--- Start ---

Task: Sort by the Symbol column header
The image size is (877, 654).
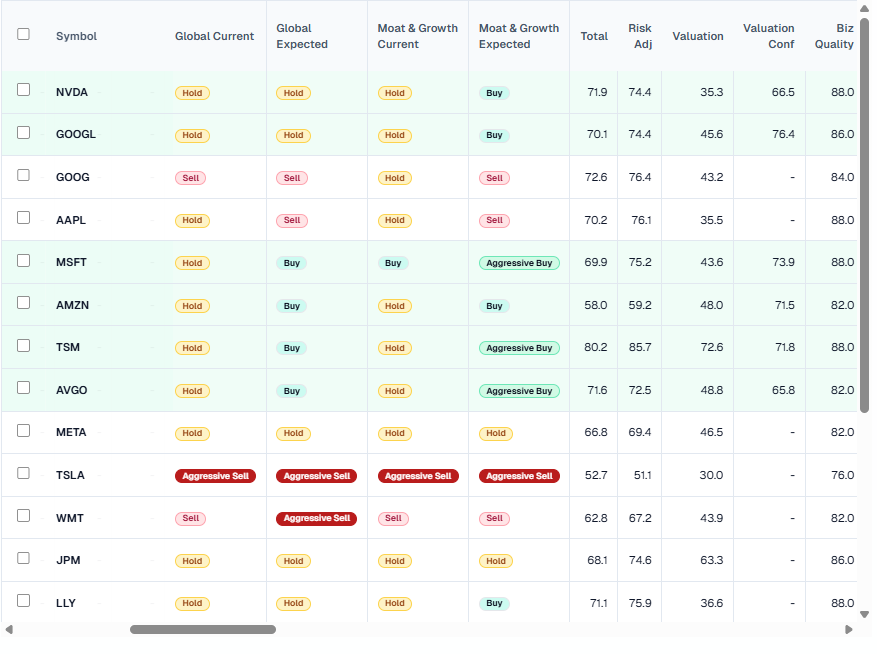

--- End ---
--- Start ---

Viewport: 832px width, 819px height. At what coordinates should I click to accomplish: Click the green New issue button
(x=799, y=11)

--- End ---
--- Start ---

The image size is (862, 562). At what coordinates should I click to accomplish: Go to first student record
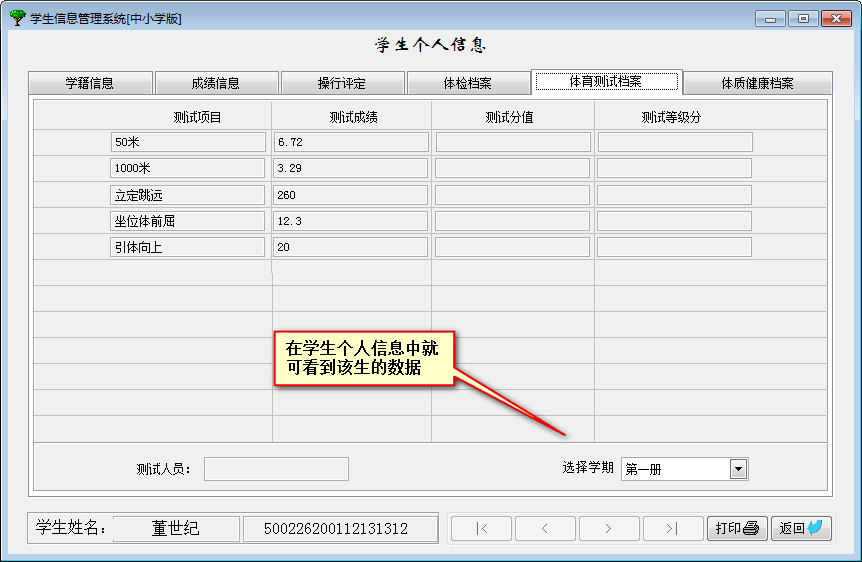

--- End ---

◆ Problem to solve: Rewrite the lines from the one containing "Task: Sort by the Symbol column header" through the one containing "The image size is (877, 654).", swapping "Symbol" for "Price" and keeping everything else unchanged.

◆ Exercise result:
Task: Sort by the Price column header
The image size is (877, 654).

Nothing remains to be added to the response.